Woran ich Pflegefehler an den Blättern erkenne
Die Blätter einer Korbmarante erzählen sehr klar, was ihr fehlt. Ich schaue deshalb nicht nur auf die Oberfläche, sondern auch auf Form, Spannung und Farbe. Wenn man die Signale früh erkennt, lässt sich viel schneller gegensteuern als mit blindem Nachgießen oder hektischem Umstellen.
| Symptom | Häufige Ursache | Mein erster Schritt |
|---|---|---|
| Braune Blattspitzen | Zu trockene Luft, hartes Wasser, zu viel Dünger | Luftfeuchte erhöhen, weicheres Wasser nutzen, Düngung reduzieren |
| Gelbe, schlaffe Blätter | Zu viel Wasser oder schlechter Wasserabzug | Substrat prüfen, Staunässe stoppen, Topf auf Drainage kontrollieren |
| Eingerollte Blätter | Zu trocken, zu kalt oder Wurzelstress | Standort prüfen, Feuchtigkeit anpassen, Wurzelbereich kontrollieren |
| Blasse Flecken oder helle Brandstellen | Direkte Sonne | Weiter vom Fenster wegstellen oder Licht filtern |
| Feine Gespinste an den Blattunterseiten | Spinnmilben bei trockener Luft | Blätter reinigen, Luftfeuchte erhöhen, Befall isolieren |
Wenn mehrere Symptome gleichzeitig auftreten, liegt die Ursache oft nicht in einem einzelnen Blatt, sondern im Wurzelbereich oder im Raumklima. Genau dann ist Geduld wichtiger als Aktionismus. Ich prüfe zuerst Standort, Wasser und Substrat, bevor ich an einen Schaden durch Schädlinge denke. So vermeidet man, ein eigentlich simples Pflegeproblem unnötig kompliziert zu machen. Wer diese Signale kennt, kann die Pflanze deutlich entspannter durch das Jahr bringen.
Mit einer einfachen Routine bleibt die Korbmarante stabil
Für mich funktioniert Calathea am besten als Pflanze mit klarer, ruhiger Routine: einmal pro Woche die Erde prüfen, den Untersetzer kontrollieren, die Blätter auf Flecken oder Schädlinge ansehen und nur dann gießen, wenn es wirklich nötig ist. Dazu kommen ein heller, aber geschützter Standort und möglichst stabile Raumwerte. Mehr braucht es im Alltag oft gar nicht, solange man konsequent bleibt.

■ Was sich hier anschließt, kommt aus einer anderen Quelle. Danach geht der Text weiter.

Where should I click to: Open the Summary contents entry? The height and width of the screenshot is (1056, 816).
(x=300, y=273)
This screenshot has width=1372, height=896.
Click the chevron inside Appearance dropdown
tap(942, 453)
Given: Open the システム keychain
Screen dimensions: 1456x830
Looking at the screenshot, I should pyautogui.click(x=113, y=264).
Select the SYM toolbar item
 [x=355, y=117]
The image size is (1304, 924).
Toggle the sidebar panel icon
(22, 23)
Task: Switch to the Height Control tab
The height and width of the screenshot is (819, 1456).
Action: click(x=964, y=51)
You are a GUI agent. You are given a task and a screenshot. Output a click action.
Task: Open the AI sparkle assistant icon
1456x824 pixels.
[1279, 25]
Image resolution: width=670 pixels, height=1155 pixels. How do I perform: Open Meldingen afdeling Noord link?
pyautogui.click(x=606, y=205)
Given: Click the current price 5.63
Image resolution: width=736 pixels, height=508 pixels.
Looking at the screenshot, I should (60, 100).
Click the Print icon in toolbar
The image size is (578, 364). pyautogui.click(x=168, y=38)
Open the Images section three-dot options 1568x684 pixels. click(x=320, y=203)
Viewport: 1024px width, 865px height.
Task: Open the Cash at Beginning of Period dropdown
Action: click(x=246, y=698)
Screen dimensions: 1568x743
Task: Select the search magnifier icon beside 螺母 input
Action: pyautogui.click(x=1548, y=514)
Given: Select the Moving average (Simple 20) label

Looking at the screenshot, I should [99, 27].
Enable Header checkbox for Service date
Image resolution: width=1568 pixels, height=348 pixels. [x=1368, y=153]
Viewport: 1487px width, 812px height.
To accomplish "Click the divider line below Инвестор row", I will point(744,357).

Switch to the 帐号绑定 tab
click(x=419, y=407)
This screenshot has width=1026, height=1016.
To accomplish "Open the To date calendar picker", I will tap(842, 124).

Ein kleiner Bonus für Haushalte mit Tieren: Calathea gilt laut ASPCA als nicht toxisch für Katzen und Hunde. Trotzdem ist es sinnvoll, die Blätter nicht als Snack anzubieten und junge Pflanzen außerhalb der Reichweite neugieriger Pfoten zu stellen. Wer die Korbmarante als das behandelt, was sie ist, nämlich eine tropische Zimmerpflanze mit Vorliebe für Ruhe und Gleichmäßigkeit, bekommt eine deutlich unkompliziertere Mitbewohnerin, als ihr Ruf vermuten lässt.